La conscience commune à tout le vivant consiste, pour lui, à trouver la bonne particule pour fonctionner. Pour fabriquer son énergie artificielle (donc) qui lui permette de se mouvoir, en générant du bruit, mais surtout du temps.
En tant qu’anesthésiste, c’est vous qui modifiez cette conscience en utilisant une autre molécule. Et même qui la modulez comme vous le dites vous-même : « si je pousse trop l’anesthésie, l’ECG devient plat petit à petit et si je vais encore plus loin à l’aide des drogues injectées, je peux obtenir un ECG complètement plat ». Avec un ECG plat, en modulant, en poussant trop loin, vous avez remonté puis stoppé le temps du vivant (votre patient). L’arrêt du temps du vivant correspond à l’état de mort.
La question qui se pose pour vous est de savoir s’il y a quelque chose au-delà puisque vous êtes positionné sur cette frontière entre la vie et la mort. Et qu’il vous est possible de « fournir le ticket retour ». Mon expérience de 1986 sur le terrain, si je puis dire sans rancune, m’amène à vous le répéter : y’a rien, que dalle.
Peut-être le terme « réanimer » est-il péjoratif, inexact ? : il ne s’agit pas d’un malaise, d’un évanouissement d’une personne mais bien de sa mort.

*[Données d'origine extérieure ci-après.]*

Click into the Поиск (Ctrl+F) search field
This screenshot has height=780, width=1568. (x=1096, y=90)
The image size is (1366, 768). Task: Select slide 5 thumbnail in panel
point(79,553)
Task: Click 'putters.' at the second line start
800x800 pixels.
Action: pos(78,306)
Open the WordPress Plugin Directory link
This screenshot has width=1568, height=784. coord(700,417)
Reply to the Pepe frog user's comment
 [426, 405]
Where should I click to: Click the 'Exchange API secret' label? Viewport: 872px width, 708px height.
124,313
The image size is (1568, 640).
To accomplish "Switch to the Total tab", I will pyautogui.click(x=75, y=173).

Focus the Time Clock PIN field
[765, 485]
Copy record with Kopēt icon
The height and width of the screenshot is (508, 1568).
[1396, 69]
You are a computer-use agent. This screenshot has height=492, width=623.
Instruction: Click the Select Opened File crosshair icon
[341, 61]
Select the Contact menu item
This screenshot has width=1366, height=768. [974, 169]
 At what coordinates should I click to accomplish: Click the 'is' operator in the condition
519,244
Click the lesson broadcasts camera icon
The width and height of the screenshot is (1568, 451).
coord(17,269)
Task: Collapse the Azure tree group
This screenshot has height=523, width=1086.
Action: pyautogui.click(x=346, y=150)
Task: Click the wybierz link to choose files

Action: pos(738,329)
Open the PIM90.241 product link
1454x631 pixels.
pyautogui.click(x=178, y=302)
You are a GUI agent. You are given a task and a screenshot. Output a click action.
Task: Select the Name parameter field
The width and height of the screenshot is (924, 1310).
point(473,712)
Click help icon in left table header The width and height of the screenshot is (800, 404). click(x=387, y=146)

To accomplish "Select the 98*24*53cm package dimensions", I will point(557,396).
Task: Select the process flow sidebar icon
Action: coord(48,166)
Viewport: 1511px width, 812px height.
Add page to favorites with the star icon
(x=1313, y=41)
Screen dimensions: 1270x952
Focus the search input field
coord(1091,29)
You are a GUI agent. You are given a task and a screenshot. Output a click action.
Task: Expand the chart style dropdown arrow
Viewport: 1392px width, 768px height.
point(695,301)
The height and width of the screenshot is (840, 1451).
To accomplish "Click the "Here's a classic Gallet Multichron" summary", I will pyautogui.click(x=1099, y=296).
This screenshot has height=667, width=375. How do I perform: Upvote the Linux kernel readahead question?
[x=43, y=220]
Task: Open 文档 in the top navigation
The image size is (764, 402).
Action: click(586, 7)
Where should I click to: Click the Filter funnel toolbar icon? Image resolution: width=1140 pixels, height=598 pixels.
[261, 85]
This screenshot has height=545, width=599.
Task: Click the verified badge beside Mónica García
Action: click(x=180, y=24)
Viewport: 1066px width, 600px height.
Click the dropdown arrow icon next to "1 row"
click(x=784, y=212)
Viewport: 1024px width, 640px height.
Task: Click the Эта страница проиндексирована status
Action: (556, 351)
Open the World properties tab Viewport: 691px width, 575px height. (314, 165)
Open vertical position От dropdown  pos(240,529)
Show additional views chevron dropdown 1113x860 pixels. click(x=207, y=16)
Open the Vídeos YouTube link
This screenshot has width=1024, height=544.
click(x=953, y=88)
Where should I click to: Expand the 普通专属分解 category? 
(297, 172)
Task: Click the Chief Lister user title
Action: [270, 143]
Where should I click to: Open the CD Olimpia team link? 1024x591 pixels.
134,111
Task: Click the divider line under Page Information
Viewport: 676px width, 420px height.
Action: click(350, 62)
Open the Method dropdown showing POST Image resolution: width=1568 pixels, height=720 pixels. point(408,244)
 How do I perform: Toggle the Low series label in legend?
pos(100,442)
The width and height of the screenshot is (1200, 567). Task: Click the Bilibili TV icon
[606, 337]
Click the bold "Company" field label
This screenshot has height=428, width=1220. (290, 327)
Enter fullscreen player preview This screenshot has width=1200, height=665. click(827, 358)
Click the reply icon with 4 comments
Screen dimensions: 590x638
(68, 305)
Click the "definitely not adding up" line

Cette dialectique inappropriée concernant la mort sur une table d’opération est-elle destinée à masquer la gravité d’une erreur médicale, notamment ?
Sans procédure de « réanimation » la personne morte RESTE MORTE.
Alors, lorsque vous écrivez « non ce n’est pas parce qu’un EEG est plat que l’on peut dire d’une personne qu’elle est décédée » je vous réponds : c’est parce que j’étais morte que l’on m’a « réanimée ».
Les témoignages de mort imminente où le rapport est toujours le même celui d’une lumière blanche et d’un tunnel ou des stupidités de ce genre, c’est de la littérature et de l’affabulation : je vous confirme qu’il n’y a strictement rien après la mort.